Los Pablo
Romeros al matadero
La semana torista empezó con seis bueyes del Partido de
Resina; bueyes sin paliativos. Y si, como escribió el poeta, nunca medraron los
bueyes en los páramos de España, mucho menos en las Ventas del Espíritu Santo.
La negación del toro de lidia: absoluta mansedumbre sin raza y sin casta. Loor
a Sebastián Ritter que, pese a todo,
esbozó un toreo firme y rítmico y ligado
en su primero. Convencido de que tenía
la oreja en la mano, citó a recibir y sobrevino el desastre: una degollina de
bajonazos infames. Poco fue pero salvó el honor; Eduardo Gallo y Rafael Cerro ni eso. Rectifico; cualquiera que se
viste de luces tiene el honor y el valor acreditado como los militares. Partido
de Resina, de seguir así, debe ir al matadero.
Pablo Romero fue una referencia inexcusable del mejor toro de lidia. Grandes
gestas se consumaron con ellos y no había matador que se preciase de figura que
no midiera su gloria con tan legendaria ganadería. Se pudrió la casta, se
hundió la raza y Pablo Romero devino en escombros. Jaime de Pablo Romero, el heredero, trató de salvar los muebles.
Pero allí ya no quedaban muebles, sino astillas. Solo quedaban las marismas y
la arrogante estampa de unos animales vacíos por dentro. Vacíos estaban los
toros de ayer y de la vieja estampa les queda el hocico chato y un alma de buey
en armazón de toro. Jaime de Pablo Romero empleó los últimos años de su vida
en salvar la ganadería y en salvar la
vida de Paco Apaolaza herido de
muerte por el cáncer.
A Apaolaza lo llevaba
a las procesiones de Semana Santa, lo vestía de nazareno y rezaba a Jesús del
Gran Poder y a todas las vírgenes y santos. Jaime de Pablo Romero no consiguió
ni una cosa ni la otra: vendió la ganadería y Paco Apaolaza murió sin remisión.

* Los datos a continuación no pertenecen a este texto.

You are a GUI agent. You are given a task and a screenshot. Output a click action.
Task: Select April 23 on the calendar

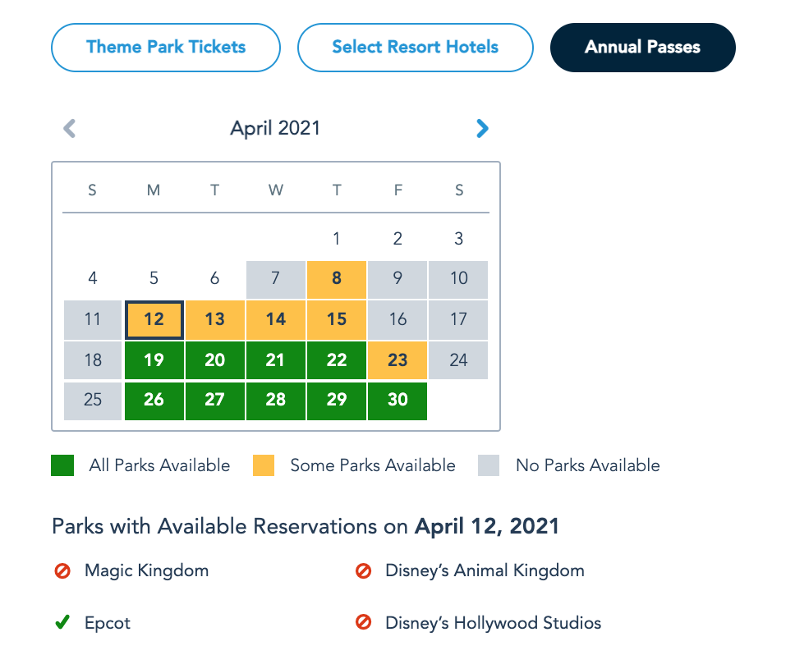tap(398, 360)
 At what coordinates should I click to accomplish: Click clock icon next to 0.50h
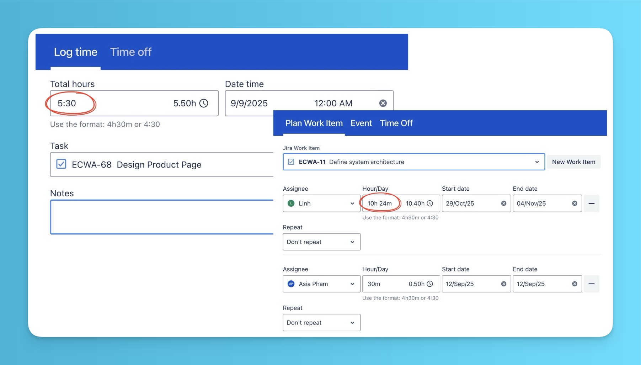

En Sevilla, eso sí casi en la terraza de la Maestranza a las pocas horas de que
trasegáramos juntos la última media botella de manzanilla. Sevilla ha sido
cruel con los mejores críticos taurinos. También en la feria de abril murió en
Madrid Joaquín Vidal, poniéndole
negro luto a la Giralda. Estos días, organizando para la Fundación Jorge
Guillén el millar y medio de cartas manuscritas que conservo, me encontré con un poema de Luis Domínguez Barco, riojano en el que
habita el alma de Diego Urdiales. Mil
quinientas cartas. ¡Dios, cuánta gente ha pasado por mi vida! En homenaje a
Joaquín Vidal, y por derivación en recuerdo de Paco Apaolaza, reproduzco parte
del poema de Luis Domínguez. “Belmonte de El Mundo:
/Joselito el Gallo, de El País,/ te ha dejado en los ruedos/ solitario./ Se ha
roto el mano a mano/que tantas tardes de gloria/ nos dejó”.